Here are other key takeaways from the last day of trial:
In a discussion about the claims of cruel, unusual, and corporal punishment, the plaintiffs reminded Judge Newman about what was presented in the expert testimony over the week. Kendrick mentioned forensic pathologist Dr. Jonathan Arden's testimony that 10% of the cases he reviewed contain evidence of a prisoner being alive and conscious after the first shock in judicial electrocutions.
"The pictures, Your Honor, you will see are graphic. They contain cooking and burning," Kendrick said of the autopsies left for Judge Newman to review over the next couple of weeks.
Both sides discussed whether the debate was based on an originalist argument, an interpretation of the Constitution as it was originally adopted.
Lambert asserted that it was, pointing to definitions of cruel, unusual and corporal used over the centuries in the U.S. and the state constitution and debated in other case law as precedent.
During the week, the plaintiffs claimed the firing squad was unusual due to how infrequently it's been used in U.S. history, only 130 times since 1700. However, in Lambert's argument about the definition of unusual, he pointed out the use of lethal injection, which was first adopted in SC in 1995.
"At some point, someone has to be the first person subjected to it," Lambert said. "So by their own definition, lethal injection would have been unusual in 1995."

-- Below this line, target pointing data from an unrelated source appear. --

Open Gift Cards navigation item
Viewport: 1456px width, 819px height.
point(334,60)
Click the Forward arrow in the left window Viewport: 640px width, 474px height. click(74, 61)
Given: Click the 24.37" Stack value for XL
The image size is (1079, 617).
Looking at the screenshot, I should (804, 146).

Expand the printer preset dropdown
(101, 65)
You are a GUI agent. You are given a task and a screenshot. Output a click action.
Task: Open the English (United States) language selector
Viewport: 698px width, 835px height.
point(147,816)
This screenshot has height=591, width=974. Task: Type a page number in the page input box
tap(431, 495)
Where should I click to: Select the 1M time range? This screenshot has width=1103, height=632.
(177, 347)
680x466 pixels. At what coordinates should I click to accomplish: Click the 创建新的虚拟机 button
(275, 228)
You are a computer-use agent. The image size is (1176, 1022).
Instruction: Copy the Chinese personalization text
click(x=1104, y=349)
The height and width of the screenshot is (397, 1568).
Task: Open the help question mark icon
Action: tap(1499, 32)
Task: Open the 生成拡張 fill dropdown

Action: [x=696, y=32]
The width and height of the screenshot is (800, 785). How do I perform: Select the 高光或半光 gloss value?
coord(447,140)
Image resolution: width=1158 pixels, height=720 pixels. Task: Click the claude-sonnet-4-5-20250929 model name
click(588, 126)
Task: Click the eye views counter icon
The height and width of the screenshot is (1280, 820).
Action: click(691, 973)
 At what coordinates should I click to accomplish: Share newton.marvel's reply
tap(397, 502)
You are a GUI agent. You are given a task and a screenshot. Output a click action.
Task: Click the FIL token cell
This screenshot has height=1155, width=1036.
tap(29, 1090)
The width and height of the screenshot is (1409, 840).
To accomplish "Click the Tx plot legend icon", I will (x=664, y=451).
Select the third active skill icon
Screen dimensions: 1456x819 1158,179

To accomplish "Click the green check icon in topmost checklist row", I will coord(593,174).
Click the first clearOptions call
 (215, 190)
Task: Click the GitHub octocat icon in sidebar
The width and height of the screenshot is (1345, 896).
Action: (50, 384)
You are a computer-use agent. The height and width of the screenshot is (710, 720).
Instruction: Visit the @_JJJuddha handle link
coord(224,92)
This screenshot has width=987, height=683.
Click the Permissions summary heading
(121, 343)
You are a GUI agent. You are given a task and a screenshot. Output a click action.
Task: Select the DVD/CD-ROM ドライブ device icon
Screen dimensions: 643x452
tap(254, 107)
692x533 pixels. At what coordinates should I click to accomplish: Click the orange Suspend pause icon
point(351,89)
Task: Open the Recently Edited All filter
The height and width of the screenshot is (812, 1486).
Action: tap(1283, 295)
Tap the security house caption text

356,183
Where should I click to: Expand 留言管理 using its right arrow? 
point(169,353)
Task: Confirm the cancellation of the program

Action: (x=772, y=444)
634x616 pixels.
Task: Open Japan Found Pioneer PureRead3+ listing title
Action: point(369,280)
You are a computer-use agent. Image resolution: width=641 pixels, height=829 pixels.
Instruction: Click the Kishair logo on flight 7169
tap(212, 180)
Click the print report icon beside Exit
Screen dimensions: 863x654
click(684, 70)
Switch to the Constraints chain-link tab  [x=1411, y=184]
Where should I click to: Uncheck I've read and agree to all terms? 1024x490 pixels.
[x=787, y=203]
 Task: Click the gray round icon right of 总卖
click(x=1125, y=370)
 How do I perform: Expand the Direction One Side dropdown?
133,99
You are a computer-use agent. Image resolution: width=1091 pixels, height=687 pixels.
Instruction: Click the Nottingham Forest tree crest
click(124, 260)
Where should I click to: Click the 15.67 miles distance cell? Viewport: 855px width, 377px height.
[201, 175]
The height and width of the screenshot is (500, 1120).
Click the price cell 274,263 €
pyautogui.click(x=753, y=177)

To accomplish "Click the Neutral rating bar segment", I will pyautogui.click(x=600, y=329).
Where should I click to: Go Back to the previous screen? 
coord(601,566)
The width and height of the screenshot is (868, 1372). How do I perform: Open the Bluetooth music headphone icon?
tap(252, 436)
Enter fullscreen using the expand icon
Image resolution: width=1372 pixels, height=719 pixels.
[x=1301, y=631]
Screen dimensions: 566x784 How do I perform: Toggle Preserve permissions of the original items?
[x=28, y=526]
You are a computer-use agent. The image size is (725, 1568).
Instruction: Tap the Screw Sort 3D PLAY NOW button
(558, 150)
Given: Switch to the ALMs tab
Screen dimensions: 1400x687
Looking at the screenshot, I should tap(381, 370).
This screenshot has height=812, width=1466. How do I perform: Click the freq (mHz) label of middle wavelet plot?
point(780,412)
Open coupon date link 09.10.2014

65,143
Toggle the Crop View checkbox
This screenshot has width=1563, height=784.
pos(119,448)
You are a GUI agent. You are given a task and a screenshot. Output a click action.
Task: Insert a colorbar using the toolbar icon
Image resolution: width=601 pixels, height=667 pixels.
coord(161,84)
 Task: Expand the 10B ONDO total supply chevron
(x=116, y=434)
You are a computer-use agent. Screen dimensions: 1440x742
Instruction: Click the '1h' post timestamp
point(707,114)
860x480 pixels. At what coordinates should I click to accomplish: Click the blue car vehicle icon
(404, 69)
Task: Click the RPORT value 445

However, Kendrick argued an originalist view hinders societal growth. "Originalism has become a way to keep us from progressing as people," he said. "It's a cold-hearted view of people we don't know. It forces us to forget our historical moments when we decided to progress."
Attorneys briefly discussed claims in Justice 360's lawsuit about the use of the word "available" in the death penalty statute and what the South Carolina Department of Correction has done to obtain drugs to perform lethal injection executions. Information about SCDC's attempts to obtain drugs was barred by the protection order implemented by the court.
"Even if the court did not allow the plaintiffs to explore what SCDC had done, the plaintiffs are free to offer evidence of their own efforts to locate a source of drugs, and they put up nothing," Lambert said. "And their silence on that fact is deafening."
The lawyers also discussed a claim that the statute violated a non-delegation doctrine that prohibits the SC legislature from delegating powers to other agencies to make laws. The statute approved by the legislature in 2021 states, "a person convicted of a capital crime and having imposed upon him the sentence of death shall suffer the penalty by electrocution or, at the election of the convicted person, by firing squad or lethal injection, if it is available at the time of the election, under the direction of the Director of the Department of Corrections."
Justice 360 attorneys argued that the SCDC director's power in deciding whether certain methods of execution are available is a violation of that doctrine. However, Lambert argued the statute was is "clearly what the general assembly intended."
"It was for the state to be able to carry out lawfully imposed sentences without further and unnecessary delay," he said.
Lambert also mentioned how the general assembly was the people's representatives and reflective of society. "A conscious decision was made to use these particular methods. And that decision reflects society's current standards and thinking on ways to carry out an execution," he said.
However, in his rebuttal, Kendrick came back to the secrecy of the state's execution protocols when it comes to the general public's ability to have input in such legislation.
"We're one of the only states, if not the only state in the United States of America, that hides the protocol we use to kill inmates," Kendrick said. "People know nothing about this."